2007年10月11日木曜日

「ストリングス」

 デンマークの人形劇映画だが、庵野秀明と長塚圭史が脚色した「ジャパン・バージョン」だという。エイベックスが鳴り物入りで宣伝しているだけに声優陣は豪華で、主人公のハルを草薙剛、その妹ジーナを優香、敵対部族のリーダーでハルと恋に落ちるジータを中谷美紀、他に香取真吾、市村正親、戸田恵子、伊武雅刀、劇団ひとり、小林克也が参加している。
 「脚色」の関与がどのくらいなのかはわからないが、日本語吹替えの出来はベストとはいえない。
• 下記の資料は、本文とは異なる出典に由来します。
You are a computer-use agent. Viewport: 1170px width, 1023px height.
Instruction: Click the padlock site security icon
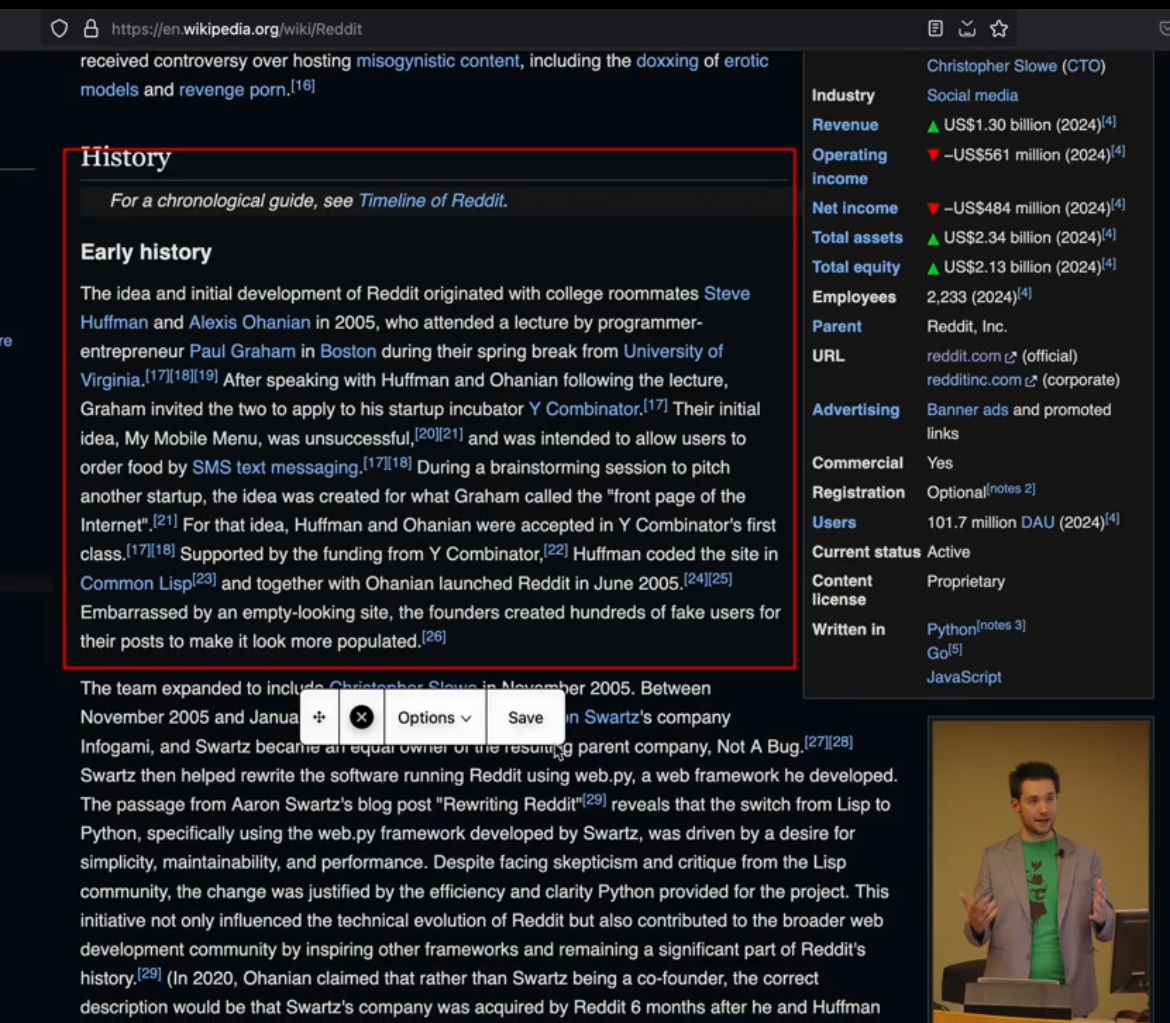coord(91,29)
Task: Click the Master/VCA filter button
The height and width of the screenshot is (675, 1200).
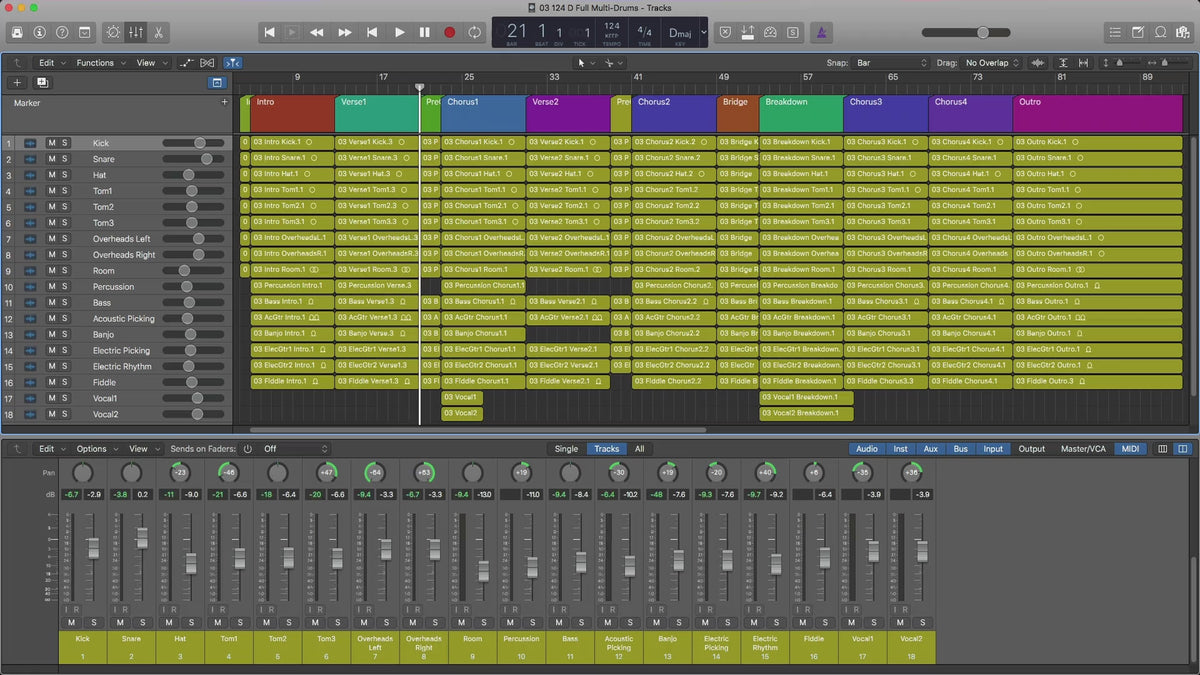Action: point(1083,449)
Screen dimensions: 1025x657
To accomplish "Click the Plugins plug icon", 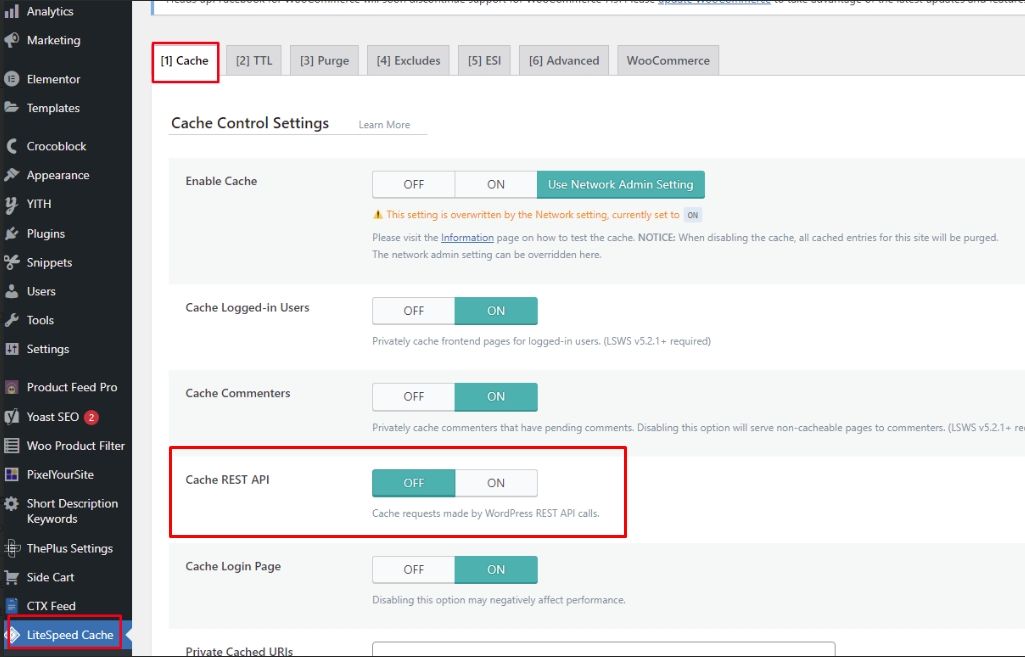I will click(x=11, y=233).
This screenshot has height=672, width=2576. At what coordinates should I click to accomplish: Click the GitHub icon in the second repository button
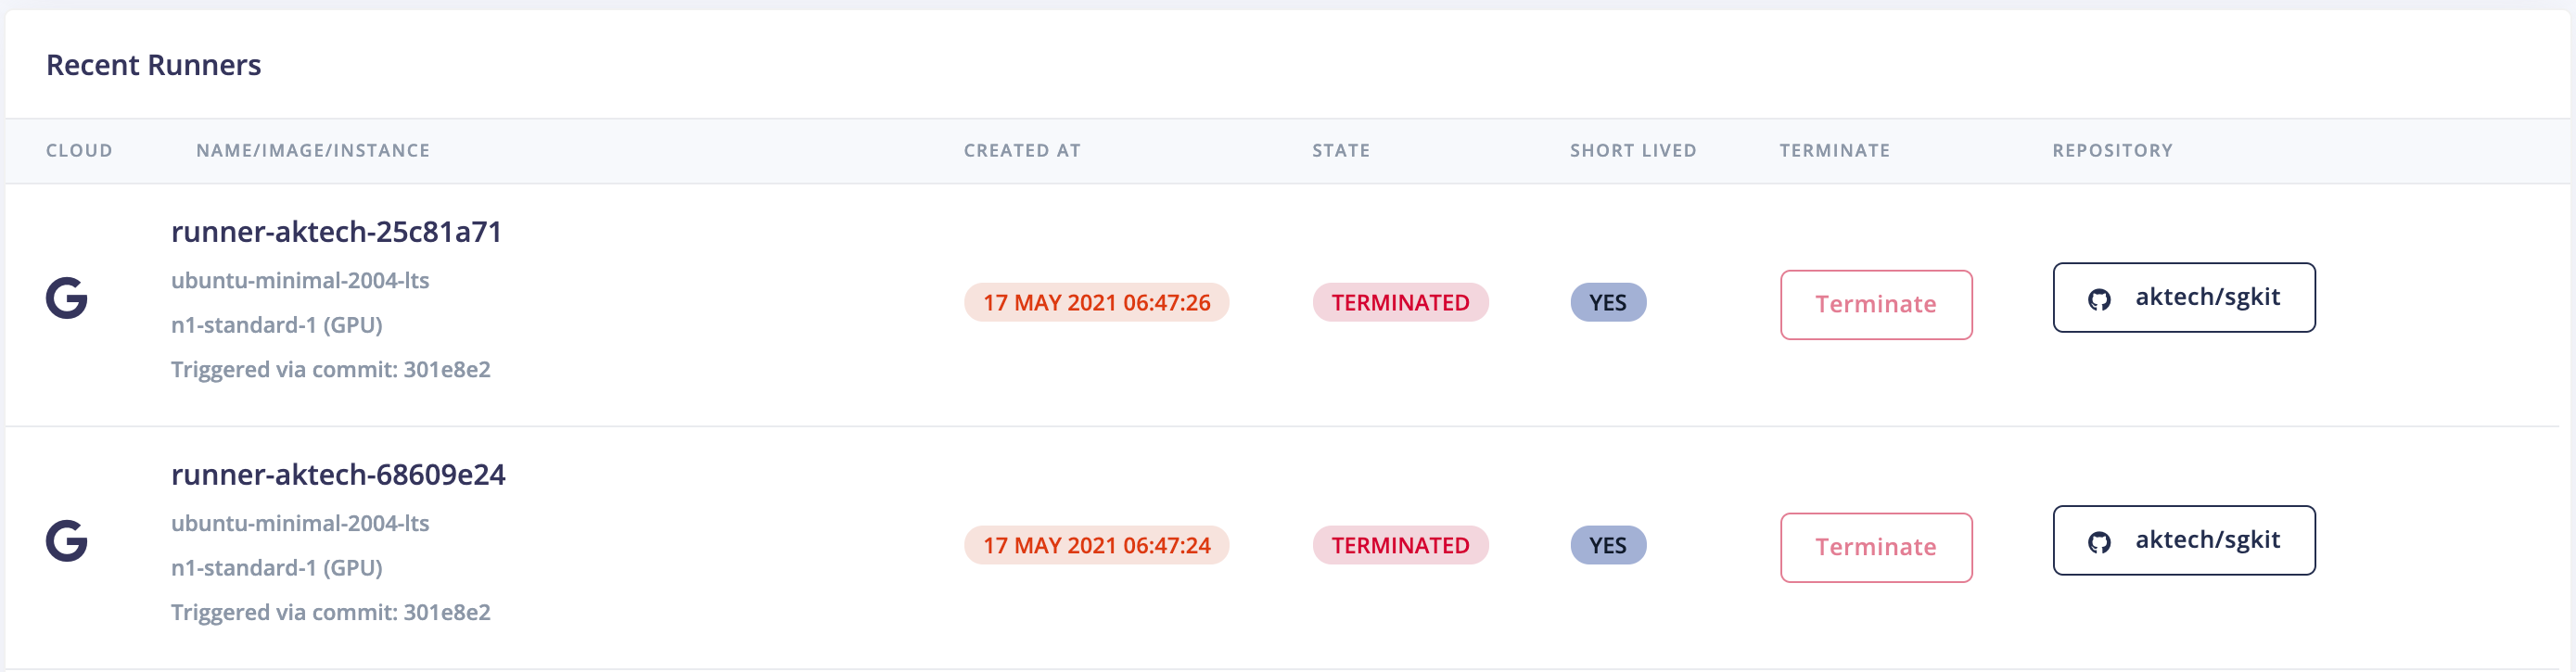coord(2103,541)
もそもそ喋っていて、有名スターがそろっているのに、誰が誰だかわかりにくいのだ。専門の声優を使った方が人間関係がわかりやすくなっただろう。
 しかし、作品そのもののレベルが高いので、後半、盛りあがってくる。マリオネットが生きている世界という設定にして、マリオネットの宿命というべき糸をあえてさらしたセンスはすごい。「デビルマン」のように、自分の正義をひっくりかえしてみせたのも、デンマークという小国だからこそ可能になったストーリーだろう。結末は感動した。